Identify every line in the items below that contains the word "plus", and copy each of those lines in full.

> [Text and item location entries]
◇ ◇ ◇ ◇ ◇ ◇ ◇

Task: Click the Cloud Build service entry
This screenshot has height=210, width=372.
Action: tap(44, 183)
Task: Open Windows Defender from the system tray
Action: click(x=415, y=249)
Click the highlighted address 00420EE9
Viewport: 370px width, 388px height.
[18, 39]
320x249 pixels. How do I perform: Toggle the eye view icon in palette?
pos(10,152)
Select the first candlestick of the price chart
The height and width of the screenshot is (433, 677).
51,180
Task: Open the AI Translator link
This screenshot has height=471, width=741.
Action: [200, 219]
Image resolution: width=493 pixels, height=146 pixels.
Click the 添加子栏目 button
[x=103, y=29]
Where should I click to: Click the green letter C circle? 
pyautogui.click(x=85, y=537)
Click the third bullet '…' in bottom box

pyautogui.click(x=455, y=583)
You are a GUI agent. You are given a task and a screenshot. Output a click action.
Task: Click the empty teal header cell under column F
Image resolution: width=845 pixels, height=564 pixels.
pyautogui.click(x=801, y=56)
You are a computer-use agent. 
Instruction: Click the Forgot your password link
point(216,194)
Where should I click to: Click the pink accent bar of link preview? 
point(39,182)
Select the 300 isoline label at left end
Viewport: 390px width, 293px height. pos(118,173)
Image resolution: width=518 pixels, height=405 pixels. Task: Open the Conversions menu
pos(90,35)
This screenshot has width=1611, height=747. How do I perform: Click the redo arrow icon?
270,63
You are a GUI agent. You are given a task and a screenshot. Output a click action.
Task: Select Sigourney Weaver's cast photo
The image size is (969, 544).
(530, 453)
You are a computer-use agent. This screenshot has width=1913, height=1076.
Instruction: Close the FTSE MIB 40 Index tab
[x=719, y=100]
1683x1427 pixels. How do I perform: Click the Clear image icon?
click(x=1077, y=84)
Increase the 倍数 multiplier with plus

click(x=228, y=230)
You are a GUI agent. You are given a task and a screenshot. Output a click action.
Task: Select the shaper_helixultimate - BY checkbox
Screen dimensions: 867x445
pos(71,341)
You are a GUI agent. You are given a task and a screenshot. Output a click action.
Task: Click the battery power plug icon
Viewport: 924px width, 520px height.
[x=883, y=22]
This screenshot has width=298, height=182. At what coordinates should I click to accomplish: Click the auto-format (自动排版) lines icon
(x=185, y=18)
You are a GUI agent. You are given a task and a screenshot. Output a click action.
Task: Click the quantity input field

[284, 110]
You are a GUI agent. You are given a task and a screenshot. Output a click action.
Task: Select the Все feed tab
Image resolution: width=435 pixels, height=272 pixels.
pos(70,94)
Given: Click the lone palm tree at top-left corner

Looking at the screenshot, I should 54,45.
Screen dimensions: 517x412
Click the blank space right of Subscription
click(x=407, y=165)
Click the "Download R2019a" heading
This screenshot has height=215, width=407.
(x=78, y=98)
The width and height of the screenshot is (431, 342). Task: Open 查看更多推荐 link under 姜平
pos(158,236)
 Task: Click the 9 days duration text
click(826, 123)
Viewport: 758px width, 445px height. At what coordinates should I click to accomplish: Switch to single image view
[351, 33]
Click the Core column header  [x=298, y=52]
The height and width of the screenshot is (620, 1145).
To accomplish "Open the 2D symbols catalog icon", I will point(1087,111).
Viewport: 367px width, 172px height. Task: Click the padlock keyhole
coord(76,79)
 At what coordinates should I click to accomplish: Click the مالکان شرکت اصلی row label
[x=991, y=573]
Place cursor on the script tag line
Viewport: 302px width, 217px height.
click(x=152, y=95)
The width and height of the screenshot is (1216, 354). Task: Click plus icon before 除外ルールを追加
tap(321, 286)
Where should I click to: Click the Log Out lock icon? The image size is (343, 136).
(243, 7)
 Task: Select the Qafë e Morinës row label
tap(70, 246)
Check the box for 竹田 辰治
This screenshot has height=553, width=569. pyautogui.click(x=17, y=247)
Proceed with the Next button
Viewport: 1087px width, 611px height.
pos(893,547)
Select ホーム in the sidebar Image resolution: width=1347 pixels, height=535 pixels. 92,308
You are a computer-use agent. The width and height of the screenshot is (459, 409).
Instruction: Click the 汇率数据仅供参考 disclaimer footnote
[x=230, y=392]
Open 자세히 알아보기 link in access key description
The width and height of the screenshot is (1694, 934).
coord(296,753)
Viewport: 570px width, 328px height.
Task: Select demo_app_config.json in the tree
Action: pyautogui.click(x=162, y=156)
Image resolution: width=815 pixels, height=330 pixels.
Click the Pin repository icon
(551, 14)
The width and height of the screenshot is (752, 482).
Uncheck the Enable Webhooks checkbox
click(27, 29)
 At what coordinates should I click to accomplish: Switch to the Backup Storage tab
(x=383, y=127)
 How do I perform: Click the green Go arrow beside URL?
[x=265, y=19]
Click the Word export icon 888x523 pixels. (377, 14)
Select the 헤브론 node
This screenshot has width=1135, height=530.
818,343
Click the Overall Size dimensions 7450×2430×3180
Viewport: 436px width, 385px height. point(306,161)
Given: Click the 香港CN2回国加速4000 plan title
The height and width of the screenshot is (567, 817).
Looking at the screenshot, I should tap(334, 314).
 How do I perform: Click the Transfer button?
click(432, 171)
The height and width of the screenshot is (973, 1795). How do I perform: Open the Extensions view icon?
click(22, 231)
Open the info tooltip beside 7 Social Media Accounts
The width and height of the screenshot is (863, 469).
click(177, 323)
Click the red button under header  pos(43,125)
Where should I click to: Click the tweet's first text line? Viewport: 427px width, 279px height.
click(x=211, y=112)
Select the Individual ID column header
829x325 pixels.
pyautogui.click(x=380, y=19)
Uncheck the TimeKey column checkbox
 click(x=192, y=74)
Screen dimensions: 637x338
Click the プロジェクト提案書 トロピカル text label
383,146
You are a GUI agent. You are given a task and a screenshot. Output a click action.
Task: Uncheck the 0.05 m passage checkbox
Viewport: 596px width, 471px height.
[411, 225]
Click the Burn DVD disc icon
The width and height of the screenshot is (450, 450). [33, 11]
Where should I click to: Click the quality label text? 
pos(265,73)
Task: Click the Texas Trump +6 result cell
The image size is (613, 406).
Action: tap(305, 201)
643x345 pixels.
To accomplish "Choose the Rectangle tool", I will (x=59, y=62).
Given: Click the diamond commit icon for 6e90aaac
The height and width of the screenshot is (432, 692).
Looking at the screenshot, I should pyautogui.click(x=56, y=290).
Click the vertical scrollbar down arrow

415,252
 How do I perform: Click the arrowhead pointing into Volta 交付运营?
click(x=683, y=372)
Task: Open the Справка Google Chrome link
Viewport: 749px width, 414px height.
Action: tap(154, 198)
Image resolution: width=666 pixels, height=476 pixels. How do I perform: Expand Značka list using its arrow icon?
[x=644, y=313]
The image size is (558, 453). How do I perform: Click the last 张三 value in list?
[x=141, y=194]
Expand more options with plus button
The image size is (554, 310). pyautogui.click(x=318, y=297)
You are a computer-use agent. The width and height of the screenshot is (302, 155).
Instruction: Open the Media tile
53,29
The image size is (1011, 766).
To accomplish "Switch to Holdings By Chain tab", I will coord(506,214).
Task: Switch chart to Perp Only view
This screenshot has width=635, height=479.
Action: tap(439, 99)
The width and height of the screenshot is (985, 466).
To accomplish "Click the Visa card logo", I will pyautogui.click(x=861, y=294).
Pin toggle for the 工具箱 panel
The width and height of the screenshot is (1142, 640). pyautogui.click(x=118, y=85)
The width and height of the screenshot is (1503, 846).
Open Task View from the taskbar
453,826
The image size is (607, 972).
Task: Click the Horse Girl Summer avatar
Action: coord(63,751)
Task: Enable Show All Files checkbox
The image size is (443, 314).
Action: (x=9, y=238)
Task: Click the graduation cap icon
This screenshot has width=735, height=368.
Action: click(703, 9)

◇ ◇ ◇ ◇ ◇ ◇ ◇

> [Exercise solution]
Increase the 倍数 multiplier with plus
The width and height of the screenshot is (1216, 354). Task: Click plus icon before 除外ルールを追加
Expand more options with plus button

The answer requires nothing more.